[Dataset entries]
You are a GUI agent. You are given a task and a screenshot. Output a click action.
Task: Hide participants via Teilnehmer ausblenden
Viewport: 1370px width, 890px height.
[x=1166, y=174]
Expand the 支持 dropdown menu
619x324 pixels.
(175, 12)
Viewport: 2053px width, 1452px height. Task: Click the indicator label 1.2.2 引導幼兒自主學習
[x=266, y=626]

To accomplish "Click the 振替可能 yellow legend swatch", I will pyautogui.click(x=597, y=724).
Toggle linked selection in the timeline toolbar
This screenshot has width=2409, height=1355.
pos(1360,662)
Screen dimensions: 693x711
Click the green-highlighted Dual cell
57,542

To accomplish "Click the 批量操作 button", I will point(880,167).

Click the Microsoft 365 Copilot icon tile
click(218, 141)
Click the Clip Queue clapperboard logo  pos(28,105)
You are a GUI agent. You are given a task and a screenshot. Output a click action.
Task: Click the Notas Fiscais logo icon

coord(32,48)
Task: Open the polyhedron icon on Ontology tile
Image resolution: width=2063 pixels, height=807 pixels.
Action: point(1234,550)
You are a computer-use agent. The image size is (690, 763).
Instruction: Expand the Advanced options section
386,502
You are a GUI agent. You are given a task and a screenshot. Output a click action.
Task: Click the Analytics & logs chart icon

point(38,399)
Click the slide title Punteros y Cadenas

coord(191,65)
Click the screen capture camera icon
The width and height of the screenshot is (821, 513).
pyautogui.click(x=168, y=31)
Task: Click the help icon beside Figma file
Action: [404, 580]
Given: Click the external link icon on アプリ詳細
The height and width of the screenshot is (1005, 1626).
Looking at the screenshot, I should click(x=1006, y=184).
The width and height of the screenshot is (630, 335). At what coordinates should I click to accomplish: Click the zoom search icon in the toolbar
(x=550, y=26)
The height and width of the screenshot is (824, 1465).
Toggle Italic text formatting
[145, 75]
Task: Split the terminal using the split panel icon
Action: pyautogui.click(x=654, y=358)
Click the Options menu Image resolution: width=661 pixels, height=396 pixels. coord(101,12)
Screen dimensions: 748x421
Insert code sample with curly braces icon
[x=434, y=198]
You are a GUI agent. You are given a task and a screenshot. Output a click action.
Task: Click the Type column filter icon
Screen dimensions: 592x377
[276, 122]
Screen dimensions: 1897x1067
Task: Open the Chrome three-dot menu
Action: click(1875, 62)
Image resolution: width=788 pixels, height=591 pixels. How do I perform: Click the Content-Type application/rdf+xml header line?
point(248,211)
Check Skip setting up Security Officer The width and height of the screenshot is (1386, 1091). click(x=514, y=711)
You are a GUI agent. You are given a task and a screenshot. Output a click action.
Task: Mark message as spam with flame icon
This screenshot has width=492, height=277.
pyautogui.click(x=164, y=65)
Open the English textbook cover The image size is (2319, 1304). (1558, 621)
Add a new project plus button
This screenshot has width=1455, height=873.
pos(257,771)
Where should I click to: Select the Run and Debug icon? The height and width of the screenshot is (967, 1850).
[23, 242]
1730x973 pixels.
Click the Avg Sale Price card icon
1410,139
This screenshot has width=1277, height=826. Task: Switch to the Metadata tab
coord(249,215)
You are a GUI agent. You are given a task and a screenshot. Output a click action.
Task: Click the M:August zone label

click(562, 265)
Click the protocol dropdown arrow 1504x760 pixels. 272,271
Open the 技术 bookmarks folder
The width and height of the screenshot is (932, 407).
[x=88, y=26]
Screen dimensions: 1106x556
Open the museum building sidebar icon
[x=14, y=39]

• **REQUIRED ACTION**
Your task is to retype the data exactly, with no line missing.

• **TASK RESPONSE**
You are a GUI agent. You are given a task and a screenshot. Output a click action.
Task: Hide participants via Teilnehmer ausblenden
Viewport: 1370px width, 890px height.
[x=1166, y=174]
Expand the 支持 dropdown menu
619x324 pixels.
(175, 12)
Viewport: 2053px width, 1452px height. Task: Click the indicator label 1.2.2 引導幼兒自主學習
[x=266, y=626]

To accomplish "Click the 振替可能 yellow legend swatch", I will pyautogui.click(x=597, y=724).
Toggle linked selection in the timeline toolbar
This screenshot has width=2409, height=1355.
pos(1360,662)
Screen dimensions: 693x711
Click the green-highlighted Dual cell
57,542

To accomplish "Click the 批量操作 button", I will point(880,167).

Click the Microsoft 365 Copilot icon tile
click(218, 141)
Click the Clip Queue clapperboard logo  pos(28,105)
You are a GUI agent. You are given a task and a screenshot. Output a click action.
Task: Click the Notas Fiscais logo icon

coord(32,48)
Task: Open the polyhedron icon on Ontology tile
Image resolution: width=2063 pixels, height=807 pixels.
Action: point(1234,550)
You are a computer-use agent. The image size is (690, 763).
Instruction: Expand the Advanced options section
386,502
You are a GUI agent. You are given a task and a screenshot. Output a click action.
Task: Click the Analytics & logs chart icon

point(38,399)
Click the slide title Punteros y Cadenas

coord(191,65)
Click the screen capture camera icon
The width and height of the screenshot is (821, 513).
pyautogui.click(x=168, y=31)
Task: Click the help icon beside Figma file
Action: [404, 580]
Given: Click the external link icon on アプリ詳細
The height and width of the screenshot is (1005, 1626).
Looking at the screenshot, I should click(x=1006, y=184).
The width and height of the screenshot is (630, 335). At what coordinates should I click to accomplish: Click the zoom search icon in the toolbar
(x=550, y=26)
The height and width of the screenshot is (824, 1465).
Toggle Italic text formatting
[145, 75]
Task: Split the terminal using the split panel icon
Action: pyautogui.click(x=654, y=358)
Click the Options menu Image resolution: width=661 pixels, height=396 pixels. coord(101,12)
Screen dimensions: 748x421
Insert code sample with curly braces icon
[x=434, y=198]
You are a GUI agent. You are given a task and a screenshot. Output a click action.
Task: Click the Type column filter icon
Screen dimensions: 592x377
[276, 122]
Screen dimensions: 1897x1067
Task: Open the Chrome three-dot menu
Action: click(1875, 62)
Image resolution: width=788 pixels, height=591 pixels. How do I perform: Click the Content-Type application/rdf+xml header line?
point(248,211)
Check Skip setting up Security Officer The width and height of the screenshot is (1386, 1091). click(x=514, y=711)
You are a GUI agent. You are given a task and a screenshot. Output a click action.
Task: Mark message as spam with flame icon
This screenshot has width=492, height=277.
pyautogui.click(x=164, y=65)
Open the English textbook cover The image size is (2319, 1304). (1558, 621)
Add a new project plus button
This screenshot has width=1455, height=873.
pos(257,771)
Where should I click to: Select the Run and Debug icon? The height and width of the screenshot is (967, 1850).
[23, 242]
1730x973 pixels.
Click the Avg Sale Price card icon
1410,139
This screenshot has width=1277, height=826. Task: Switch to the Metadata tab
coord(249,215)
You are a GUI agent. You are given a task and a screenshot. Output a click action.
Task: Click the M:August zone label

click(562, 265)
Click the protocol dropdown arrow 1504x760 pixels. 272,271
Open the 技术 bookmarks folder
The width and height of the screenshot is (932, 407).
[x=88, y=26]
Screen dimensions: 1106x556
Open the museum building sidebar icon
[x=14, y=39]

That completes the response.